Last week, we discovered some behaviour was happening without our knowledge. It was typical teenage behaviour, but still unacceptable. In addition, information came to light that made the agency decide that Flower and her mother can’t have a healthy relationship right now, and they need to take a break for a while. Sweet Flower lost two major players in her life, and had some pretty big consequences for her actions. Her life kind of stinks right now, and a good portion of it is her fault. That’s a tough pill to swallow. Her behaviors, including defiance and indifference, are frustrating and understandable. The school is calling me, and I am calling caseworkers. As with so many foster kids, the loss of control in her life means she is trying to find things she can control, and it’s not always fun to live with. Flower hasn’t behaved perfectly. and neither have I. I may have slammed a door the other night. Not very mature of me, but it felt pretty good. I need to remember in the future to go slam the barn door when I’m mad. It’s quite satisfying*.

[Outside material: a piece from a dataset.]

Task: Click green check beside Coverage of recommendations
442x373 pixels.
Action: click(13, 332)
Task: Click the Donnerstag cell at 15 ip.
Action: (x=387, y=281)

In the midst of all this, I’ve had to pull out my big guns and stand firm. I’m sure Flower was shocked. Until now, I’ve been accommodating, loving, and easy going. With everything that happened, I had to put on my butt-kickin’ boots, say some hard things, and set tight boundaries. During one tough conversation, Flower told the translator that she doesn’t know how to have a mother. I told her I don’t know how to be a mom to an immigrant teenager who doesn’t speak my language, so we were in the same boat. We are both learning as we go, learning each other and how our relationship is going to work. It really is like a marriage, when you start to see the person you’ve chosen as a life partner, warts and all. I told my caseworker that Flower is probably freaking out, miserable about the people she got stuck with- our loud and crazy family!
I think Flower knows I love her. I’ve said a million times that she can do nothing to make me stop loving her, and that I want her here. I’m worried, because if ORR (the Office of Refugee Resettlement who oversees these kids) thinks she can’t behave or is a flight risk in my home, they can more her to a shelter until she turns 18. This is the last thing she needs. What Flower needs is to be a kid, to have stability and boundaries and to be shown what healthy relationships look like.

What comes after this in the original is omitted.